___ Provided material

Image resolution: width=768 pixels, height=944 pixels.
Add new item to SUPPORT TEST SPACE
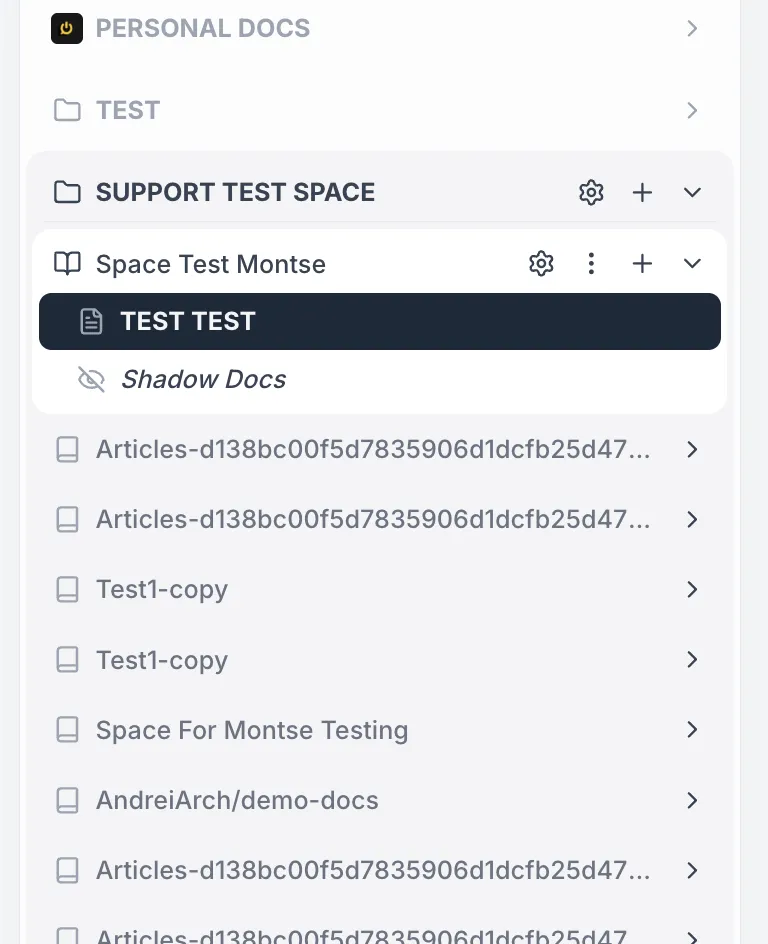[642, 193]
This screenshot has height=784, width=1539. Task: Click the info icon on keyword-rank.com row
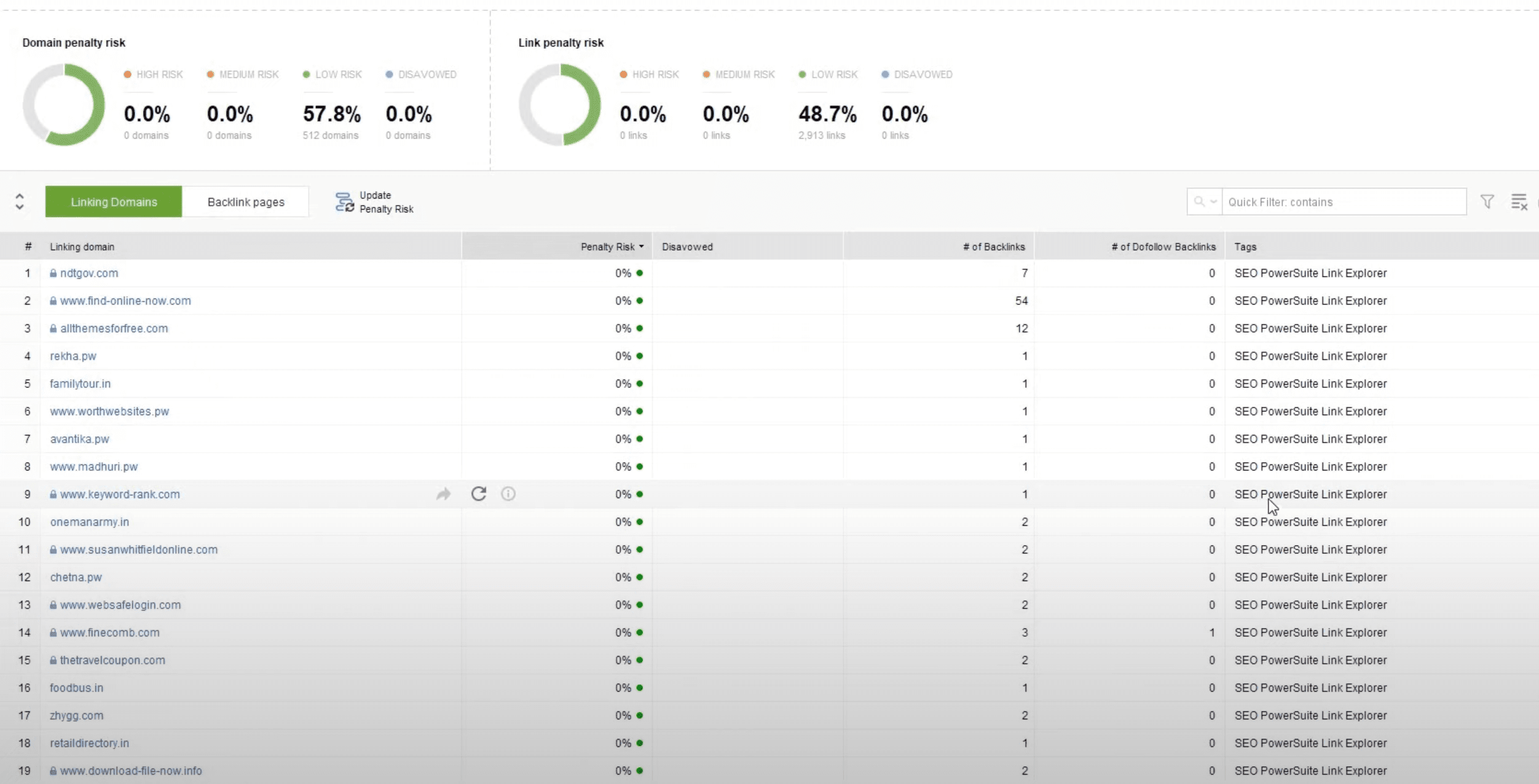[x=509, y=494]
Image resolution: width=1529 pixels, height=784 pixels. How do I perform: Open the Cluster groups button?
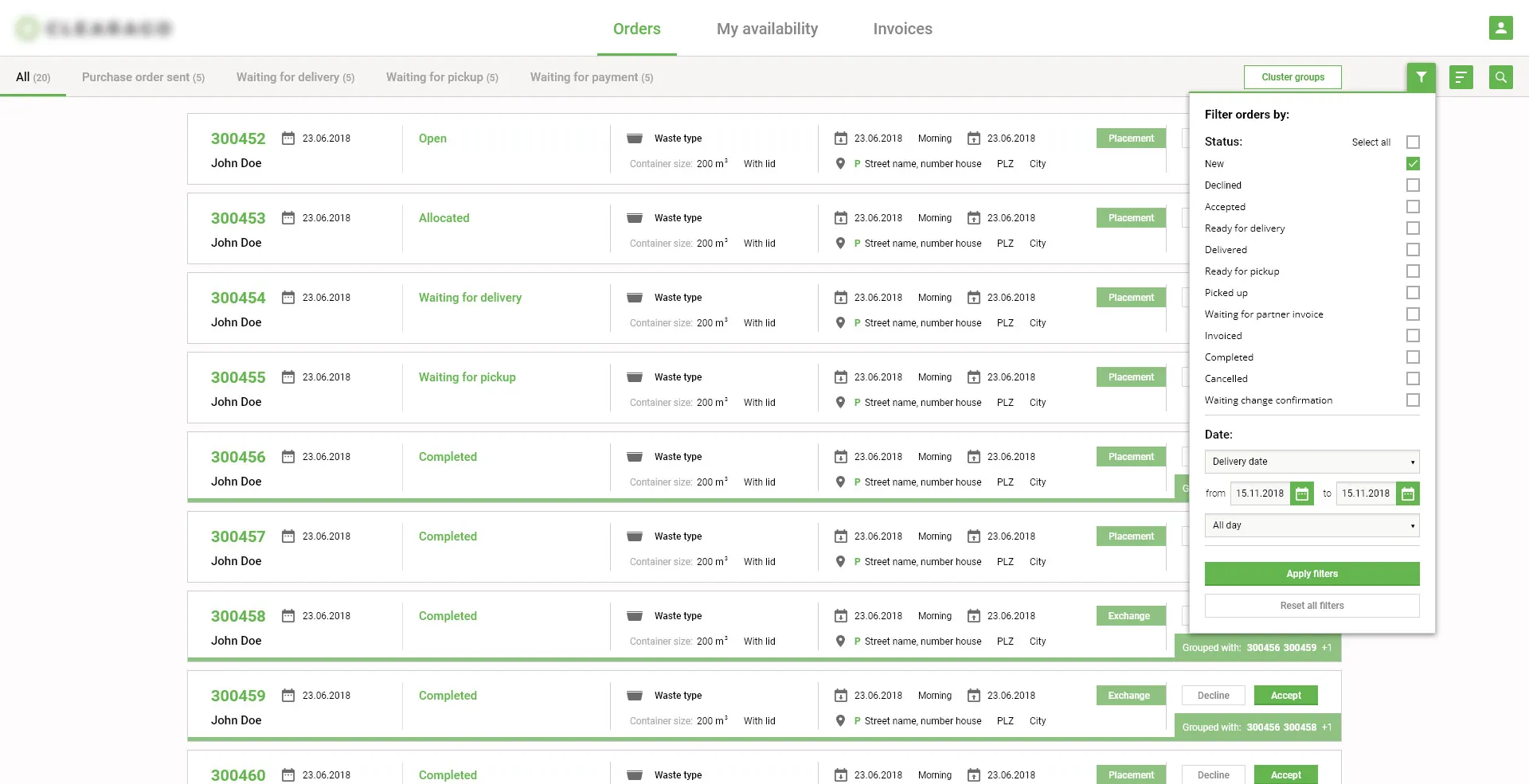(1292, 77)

______

● Task goal
In copying the material, drop all pictures and keep everything else identical.

● Output for this task
Image resolution: width=768 pixels, height=944 pixels.
Add new item to SUPPORT TEST SPACE
[642, 193]
This screenshot has height=784, width=1539. Task: Click the info icon on keyword-rank.com row
[x=509, y=494]
Image resolution: width=1529 pixels, height=784 pixels. How do I perform: Open the Cluster groups button?
(1292, 77)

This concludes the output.